Weiße Ostern: Unfälle und Stromausfälle in MV

Massive Schneefälle und glatte Straßen haben in Mecklenburg-Vorpommern am Ostersonntag für Unfälle, Stromausfälle und gesperrte Straßen gesorgt. Betroffen waren vor allem die Region um Rostock und Vorpommern. Die Polizei zählte von Sonnabendnachmittag bis Sonntagnachmittag mehr als 100 Unfälle. Insgesamt wurde dabei mehr als ein Dutzend Menschen verletzt, zwei von ihnen schwer. Ein 58-jähriger Mann prallte am Sonnabend mit seinem Transporter bei Stavenhagen (Landkreis Mecklenburgische Seenplatte) gegen einen Baum, ein 57-jähriger Mopedfahrer verunglückte auf winterglatter Straße bei Dobbertin (Landkreis Ludwigslust-Parchim). Dennoch konstatierte die Polizei angesichts der Witterung eine "überschaubare Zahl" von Unfällen. "Viele sind bei dem Blick aus dem Fenster wohl doch lieber zu Hause geblieben", sagte ein Polizeisprecher in Rostock.

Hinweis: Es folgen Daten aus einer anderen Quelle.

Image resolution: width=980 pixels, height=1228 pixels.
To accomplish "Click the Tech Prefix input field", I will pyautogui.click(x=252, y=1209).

Weiße Ostern in Mecklenburg-Vorpommern

Wie es derzeit auf den Straßen aussieht, erfahren Sie rund um die Uhr im NDR Verkehrsstudio.

"Sehr nasser, schwerer Schnee"

Der Wintereinbruch an Ostern bescherte dem Nordosten einen Schneerekord: 35 Zentimeter wurden laut Deutschem Wetterdienst aus Gersdorf bei Bad Doberan gemeldet - soviel wie seit Jahrzehnten in einem April nicht mehr. Neben den Unfällen sorgten Schneeverwehungen sowie unter der Schneelast umgestürzte Bäume vielerorts für Probleme. Auch in Graal-Müritz (Landkreis Rostock) fielen nach Angaben eines Reporters von NDR 1 Radio MV 30 bis 40 Zentimeter Neuschnee: "Das ist sehr nasser, schwerer Schnee." Beide Zufahrtstraßen in das Ostseebad wurden wegen der Gefahr abbrechender Äste vorsorglich gesperrt, der Ort war zeitweise von der Außenwelt abgeschnitten.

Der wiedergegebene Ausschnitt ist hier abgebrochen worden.